Jonathan Bisson (2007) discusses the use of propranolol in the prevention of post-traumatic stress disorder, reported in a study by Pitman et al (2002). The latter found encouraging results with patients who had experienced very recent trauma. Brunet et al (2008) reported similar findings in patients with long-term traumatic memories (mean duration of about 10 years). These studies, as well as one by Vaiva et al (2003), recorded physiological measures such as heart rate, but did not report on any clinical benefits, for example reduced distress or changes in the integrity of the traumatic memories.
Almost a decade ago, Nader et al (2000) rekindled the reconsolidation hypothesis of memory. In brief, it proposes that when long-term memories are reactivated through retrieval, they remain labile for several hours before conversion to long-term memory. During this period they are susceptible to amnestic agents such as propranolol. It is thought that propranolol blocks the adrenaline-induced state of high arousal, which is believed to be important in giving traumatic memories their unique quality, including the potency and immediacy they possess (Pitman, 1989).
To explore any clinical benefits in terms of reducing distress and changes in memory integrity, I have treated six patients with a single dose of propranolol, sometimes in conjunction with a single dose of long-acting propranolol. They were asked to retrieve their traumatic memories by talking about them. Bringing these memories into immediate memory was accompanied by varying degrees of visible distress, anxiety and dissociation. They were given propranolol within 3 h of retrieval.

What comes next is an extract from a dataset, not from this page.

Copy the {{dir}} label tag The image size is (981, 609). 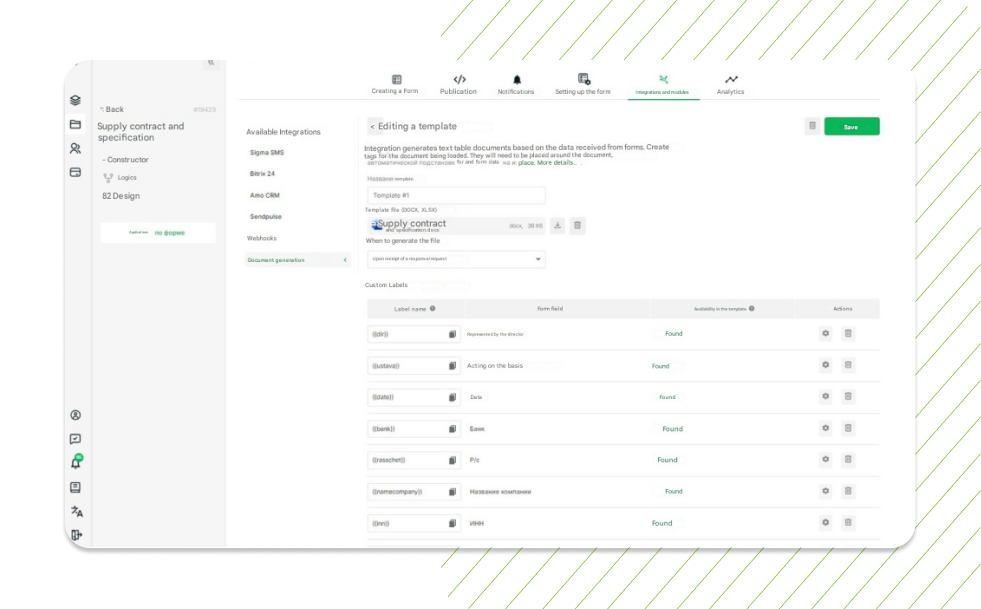coord(452,334)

One patient with a 38-year-old memory, who had been on regular atenolol for 14 years, reported no change in the intensity, frequency, integrity or distress associated with the traumatic memory. The other five patients, with memories ranging in age from 4 months to 31 years, all reported improvement. This included ‘fragmentation’ of the memory and difficulty accessing it, minimal or absent distress when thinking about it and a feeling of emotional detachment, as if it were a normal non-traumatic memory or had happened to someone else. Post-treatment, several of the patients requested propranolol treatment for other traumatic memories. Benefits have been maintained for up to 4 months, with no relapse to date. None of the patients reported any negative effects from retrieving the memory, even the patient who did not respond, and side-effects from propranolol (sedation, dry mouth) were mild and transient.
These clinical cases suggest that propranolol may prove to be effective, cheap, simple and safe in the treatment of traumatic memories, which are characteristic of post-traumatic stress disorder. However, randomised controlled trials are needed to confirm any efficacy of this treatment.